Поправляет дед галстук и возвращается в дом, в комнату сына, но не торопится на этот раз. Дорога от маленькой скамьи между кустами сирени до дома длинна, как дорога от того маленького рыжего мальчика, который вышел ночью из дома родителей в сторону водонапорной башни, попытаться поймать рыжую ведьму, до старика, с седой шевелюрой, стоящего перед своим берлинским домом и взирающего на опущенные жалюзи.
* * *Оттокар и не надеялся, что девочка придет к нему вечером, но, тем не менее, все приготовил для встречи. Букет цветов в банке и сладости на столе. Сидит Оттокар в темноте, и множество голосов доносится до него с улиц. Осталось два дня до выборов. Этой ночью нацисты организовали флотилию лодок, освещенных факелами с флагами, развевающимися на ветру, и огромными красными парусами. Все жители города высыпали на берег – смотреть на пылающую реку.

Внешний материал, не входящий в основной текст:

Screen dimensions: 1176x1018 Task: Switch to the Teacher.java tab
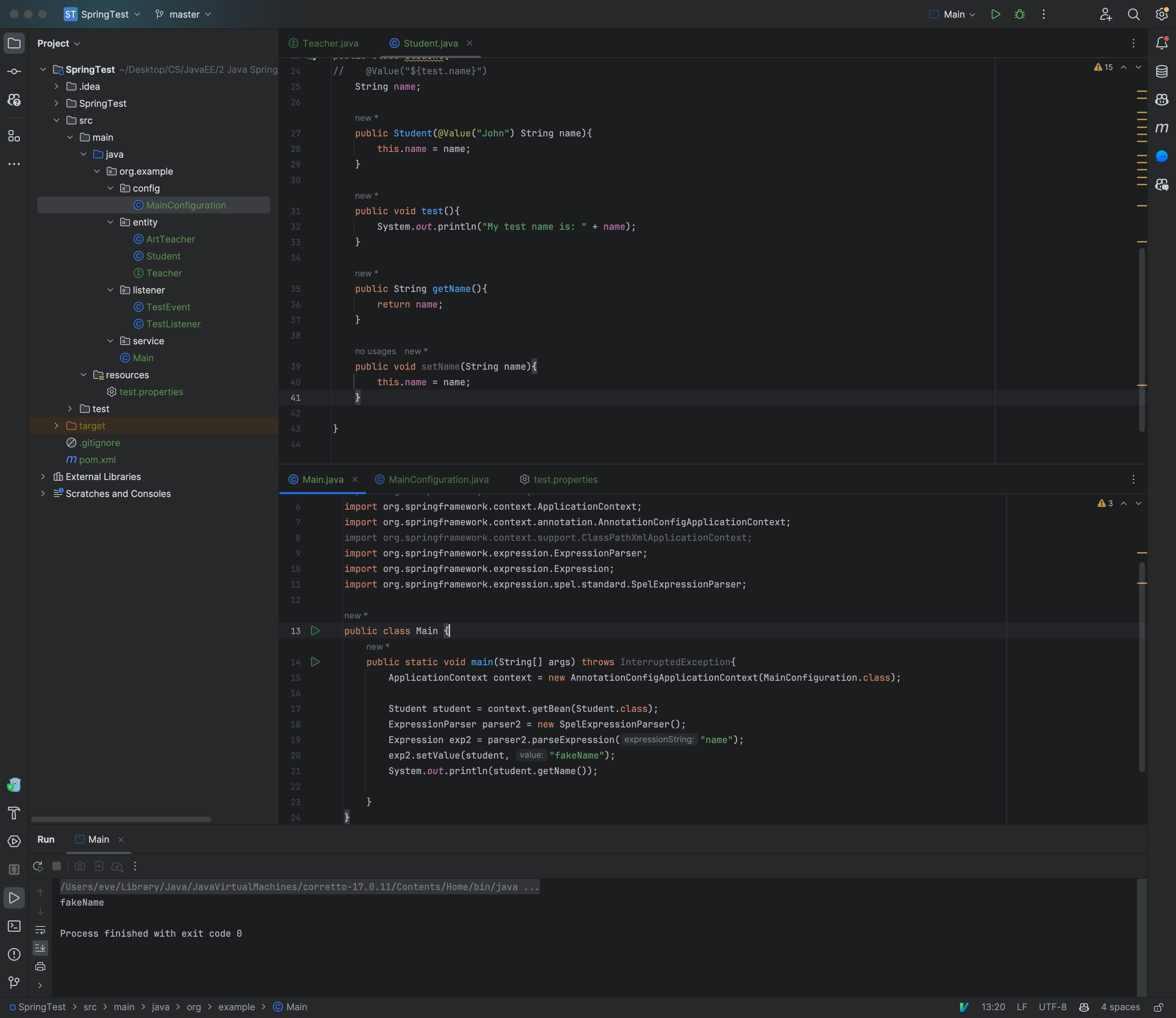(330, 43)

Нанте Дудль вышел к воротам, и только добрая Линхен осталась в доме в обществе кипящих от гнева матросов и сердится вместе с ними на тех, кто засоряет реку Шпрее всяческими фокусами.
– Дали бы нам только знак, – злятся матросы, – мы бы утопили все эти лодки!

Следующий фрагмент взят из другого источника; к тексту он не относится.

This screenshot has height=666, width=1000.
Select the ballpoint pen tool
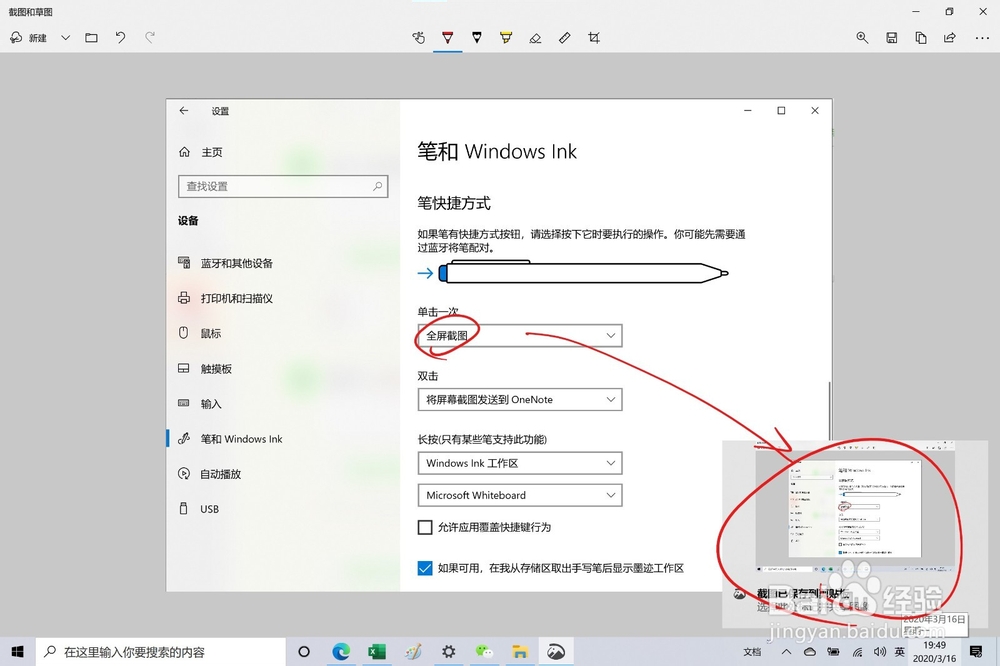coord(447,37)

– А я напою вас бесплатно пивом, – присоединяется к ним добрая Линхен.
Возбужденные голоса и отсветы пламени с реки доходят до тихой обители Оттокара, и сердце его взволнованно. Еще немного, и он пойдет к Клотильде Буш, и принесет с собой возбуждение улиц.
– Что это, граф? Испортилось у вас электричество? – В дверях стоит Иоанна.

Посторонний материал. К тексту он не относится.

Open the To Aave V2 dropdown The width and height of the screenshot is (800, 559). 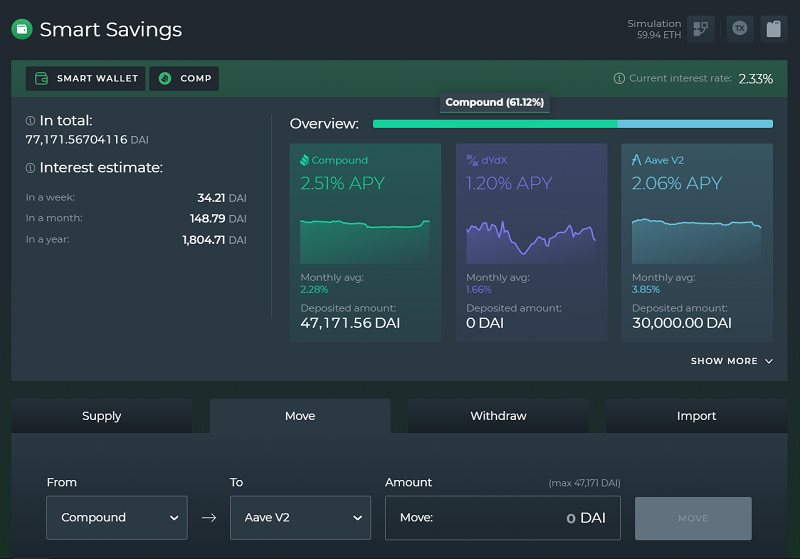[301, 518]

Оттокар смеется и спешит к ней, радуясь ее приходу. Берет ее голову в свои ладони и целует ее в лоб. Глаза ее и губы открыты.
– Спасибо, – говорит девочка.
– Спасибо? – удивляется граф-скульптор.
– Да, спасибо за подарок.
– А-а, за подарок, – смеется Оттокар и включает свет.
– Ах, граф, – жмурится от внезапного света Иоанна, слова сами смущенно срываются с ее губ, – ужасно тяжело было к вам добраться. Такой тесноты на улицах я еще никогда не видела. И все это из-за нацистов.
– Минуту, минуту, Иоанна! – Оттокар силится остановить поток взволнованных слов из ее уст. – Во-первых, сними пальто, и отдохни.